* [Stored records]

* * *

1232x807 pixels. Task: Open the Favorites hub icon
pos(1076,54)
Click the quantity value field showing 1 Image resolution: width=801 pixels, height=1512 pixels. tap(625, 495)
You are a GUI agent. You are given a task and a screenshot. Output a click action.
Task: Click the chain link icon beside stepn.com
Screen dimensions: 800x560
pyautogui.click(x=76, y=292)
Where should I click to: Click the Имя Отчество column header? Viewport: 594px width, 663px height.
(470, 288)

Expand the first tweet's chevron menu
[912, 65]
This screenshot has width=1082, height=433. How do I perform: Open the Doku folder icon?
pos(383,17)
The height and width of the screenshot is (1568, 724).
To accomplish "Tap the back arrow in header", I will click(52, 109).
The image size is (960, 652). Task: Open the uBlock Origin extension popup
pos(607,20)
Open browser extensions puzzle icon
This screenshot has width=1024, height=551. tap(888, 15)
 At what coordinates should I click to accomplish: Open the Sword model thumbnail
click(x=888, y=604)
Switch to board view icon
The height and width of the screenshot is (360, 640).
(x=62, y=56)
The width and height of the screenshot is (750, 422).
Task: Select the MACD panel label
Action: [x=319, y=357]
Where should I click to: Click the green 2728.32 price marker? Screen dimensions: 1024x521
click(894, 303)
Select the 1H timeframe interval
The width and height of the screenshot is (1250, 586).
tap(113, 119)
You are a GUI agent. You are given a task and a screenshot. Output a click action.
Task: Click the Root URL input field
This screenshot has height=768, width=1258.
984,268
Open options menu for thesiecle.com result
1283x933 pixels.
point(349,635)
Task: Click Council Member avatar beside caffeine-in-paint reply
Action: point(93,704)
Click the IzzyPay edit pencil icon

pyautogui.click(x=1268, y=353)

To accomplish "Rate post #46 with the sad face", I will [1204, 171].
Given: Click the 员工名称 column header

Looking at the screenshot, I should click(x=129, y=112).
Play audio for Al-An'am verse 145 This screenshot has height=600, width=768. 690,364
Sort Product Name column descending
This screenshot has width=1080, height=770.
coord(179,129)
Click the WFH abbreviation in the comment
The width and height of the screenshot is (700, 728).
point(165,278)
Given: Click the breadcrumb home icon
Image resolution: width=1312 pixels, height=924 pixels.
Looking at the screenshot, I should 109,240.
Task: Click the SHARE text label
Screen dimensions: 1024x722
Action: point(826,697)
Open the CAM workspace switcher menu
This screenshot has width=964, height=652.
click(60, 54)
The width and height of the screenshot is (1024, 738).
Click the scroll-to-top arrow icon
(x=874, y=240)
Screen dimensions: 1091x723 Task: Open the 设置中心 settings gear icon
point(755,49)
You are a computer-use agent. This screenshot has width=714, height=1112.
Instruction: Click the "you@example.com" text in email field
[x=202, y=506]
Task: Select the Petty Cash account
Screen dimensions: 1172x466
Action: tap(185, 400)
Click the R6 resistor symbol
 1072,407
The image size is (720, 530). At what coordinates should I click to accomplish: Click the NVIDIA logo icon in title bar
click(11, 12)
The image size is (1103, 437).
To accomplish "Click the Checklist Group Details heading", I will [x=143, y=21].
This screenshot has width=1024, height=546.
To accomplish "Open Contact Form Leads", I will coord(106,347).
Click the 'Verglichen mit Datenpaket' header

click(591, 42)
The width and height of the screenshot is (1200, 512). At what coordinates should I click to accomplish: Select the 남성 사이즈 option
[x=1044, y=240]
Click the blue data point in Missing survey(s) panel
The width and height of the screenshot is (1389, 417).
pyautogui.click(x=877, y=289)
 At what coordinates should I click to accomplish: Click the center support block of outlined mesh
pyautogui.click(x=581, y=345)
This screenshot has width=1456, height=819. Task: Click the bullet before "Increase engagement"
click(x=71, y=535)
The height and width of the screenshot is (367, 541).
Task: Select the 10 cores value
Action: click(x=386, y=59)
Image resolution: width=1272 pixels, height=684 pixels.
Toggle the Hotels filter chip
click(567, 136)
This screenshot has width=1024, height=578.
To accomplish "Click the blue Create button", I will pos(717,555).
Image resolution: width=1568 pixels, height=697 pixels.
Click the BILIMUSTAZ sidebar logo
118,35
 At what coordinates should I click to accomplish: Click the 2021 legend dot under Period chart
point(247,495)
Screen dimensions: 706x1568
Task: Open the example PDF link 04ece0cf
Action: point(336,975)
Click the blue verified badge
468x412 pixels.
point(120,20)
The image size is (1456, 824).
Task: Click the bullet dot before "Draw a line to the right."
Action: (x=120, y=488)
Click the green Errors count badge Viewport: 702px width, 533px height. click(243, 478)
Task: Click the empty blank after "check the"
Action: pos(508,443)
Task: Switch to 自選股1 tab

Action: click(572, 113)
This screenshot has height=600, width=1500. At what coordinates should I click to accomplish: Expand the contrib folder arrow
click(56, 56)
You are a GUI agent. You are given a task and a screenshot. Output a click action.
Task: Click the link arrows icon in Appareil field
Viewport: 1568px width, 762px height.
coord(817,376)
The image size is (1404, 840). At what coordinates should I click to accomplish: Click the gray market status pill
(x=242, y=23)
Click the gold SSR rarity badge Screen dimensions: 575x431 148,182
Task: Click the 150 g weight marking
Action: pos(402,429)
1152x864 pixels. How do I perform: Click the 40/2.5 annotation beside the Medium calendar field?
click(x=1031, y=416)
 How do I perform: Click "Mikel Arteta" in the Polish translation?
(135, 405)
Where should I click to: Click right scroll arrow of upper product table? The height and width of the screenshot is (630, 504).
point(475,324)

* * *

* [WHAT YOU NEED TO DO] Output all of the data again, exactly.

* [RESPONSE FOR THIS EXERCISE]
1232x807 pixels. Task: Open the Favorites hub icon
pos(1076,54)
Click the quantity value field showing 1 Image resolution: width=801 pixels, height=1512 pixels. tap(625, 495)
You are a GUI agent. You are given a task and a screenshot. Output a click action.
Task: Click the chain link icon beside stepn.com
Screen dimensions: 800x560
pyautogui.click(x=76, y=292)
Where should I click to: Click the Имя Отчество column header? Viewport: 594px width, 663px height.
(470, 288)

Expand the first tweet's chevron menu
[912, 65]
This screenshot has width=1082, height=433. How do I perform: Open the Doku folder icon?
pos(383,17)
The height and width of the screenshot is (1568, 724).
To accomplish "Tap the back arrow in header", I will click(52, 109).
The image size is (960, 652). Task: Open the uBlock Origin extension popup
pos(607,20)
Open browser extensions puzzle icon
This screenshot has width=1024, height=551. tap(888, 15)
 At what coordinates should I click to accomplish: Open the Sword model thumbnail
click(x=888, y=604)
Switch to board view icon
The height and width of the screenshot is (360, 640).
(x=62, y=56)
The width and height of the screenshot is (750, 422).
Task: Select the MACD panel label
Action: [x=319, y=357]
Where should I click to: Click the green 2728.32 price marker? Screen dimensions: 1024x521
click(894, 303)
Select the 1H timeframe interval
The width and height of the screenshot is (1250, 586).
tap(113, 119)
You are a GUI agent. You are given a task and a screenshot. Output a click action.
Task: Click the Root URL input field
This screenshot has height=768, width=1258.
984,268
Open options menu for thesiecle.com result
1283x933 pixels.
point(349,635)
Task: Click Council Member avatar beside caffeine-in-paint reply
Action: point(93,704)
Click the IzzyPay edit pencil icon

pyautogui.click(x=1268, y=353)

To accomplish "Rate post #46 with the sad face", I will [1204, 171].
Given: Click the 员工名称 column header

Looking at the screenshot, I should click(x=129, y=112).
Play audio for Al-An'am verse 145 This screenshot has height=600, width=768. 690,364
Sort Product Name column descending
This screenshot has width=1080, height=770.
coord(179,129)
Click the WFH abbreviation in the comment
The width and height of the screenshot is (700, 728).
point(165,278)
Given: Click the breadcrumb home icon
Image resolution: width=1312 pixels, height=924 pixels.
Looking at the screenshot, I should 109,240.
Task: Click the SHARE text label
Screen dimensions: 1024x722
Action: point(826,697)
Open the CAM workspace switcher menu
This screenshot has width=964, height=652.
click(60, 54)
The width and height of the screenshot is (1024, 738).
Click the scroll-to-top arrow icon
(x=874, y=240)
Screen dimensions: 1091x723 Task: Open the 设置中心 settings gear icon
point(755,49)
You are a computer-use agent. This screenshot has width=714, height=1112.
Instruction: Click the "you@example.com" text in email field
[x=202, y=506]
Task: Select the Petty Cash account
Screen dimensions: 1172x466
Action: tap(185, 400)
Click the R6 resistor symbol
 1072,407
The image size is (720, 530). At what coordinates should I click to accomplish: Click the NVIDIA logo icon in title bar
click(11, 12)
The image size is (1103, 437).
To accomplish "Click the Checklist Group Details heading", I will [x=143, y=21].
This screenshot has width=1024, height=546.
To accomplish "Open Contact Form Leads", I will coord(106,347).
Click the 'Verglichen mit Datenpaket' header

click(591, 42)
The width and height of the screenshot is (1200, 512). At what coordinates should I click to accomplish: Select the 남성 사이즈 option
[x=1044, y=240]
Click the blue data point in Missing survey(s) panel
The width and height of the screenshot is (1389, 417).
pyautogui.click(x=877, y=289)
 At what coordinates should I click to accomplish: Click the center support block of outlined mesh
pyautogui.click(x=581, y=345)
This screenshot has width=1456, height=819. Task: Click the bullet before "Increase engagement"
click(x=71, y=535)
The height and width of the screenshot is (367, 541).
Task: Select the 10 cores value
Action: click(x=386, y=59)
Image resolution: width=1272 pixels, height=684 pixels.
Toggle the Hotels filter chip
click(567, 136)
This screenshot has width=1024, height=578.
To accomplish "Click the blue Create button", I will pos(717,555).
Image resolution: width=1568 pixels, height=697 pixels.
Click the BILIMUSTAZ sidebar logo
118,35
 At what coordinates should I click to accomplish: Click the 2021 legend dot under Period chart
point(247,495)
Screen dimensions: 706x1568
Task: Open the example PDF link 04ece0cf
Action: point(336,975)
Click the blue verified badge
468x412 pixels.
point(120,20)
The image size is (1456, 824).
Task: Click the bullet dot before "Draw a line to the right."
Action: (x=120, y=488)
Click the green Errors count badge Viewport: 702px width, 533px height. click(243, 478)
Task: Click the empty blank after "check the"
Action: pos(508,443)
Task: Switch to 自選股1 tab

Action: click(572, 113)
This screenshot has height=600, width=1500. At what coordinates should I click to accomplish: Expand the contrib folder arrow
click(56, 56)
You are a GUI agent. You are given a task and a screenshot. Output a click action.
Task: Click the link arrows icon in Appareil field
Viewport: 1568px width, 762px height.
coord(817,376)
The image size is (1404, 840). At what coordinates should I click to accomplish: Click the gray market status pill
(x=242, y=23)
Click the gold SSR rarity badge Screen dimensions: 575x431 148,182
Task: Click the 150 g weight marking
Action: pos(402,429)
1152x864 pixels. How do I perform: Click the 40/2.5 annotation beside the Medium calendar field?
click(x=1031, y=416)
 How do I perform: Click "Mikel Arteta" in the Polish translation?
(135, 405)
Where should I click to: Click right scroll arrow of upper product table? The height and width of the screenshot is (630, 504).
point(475,324)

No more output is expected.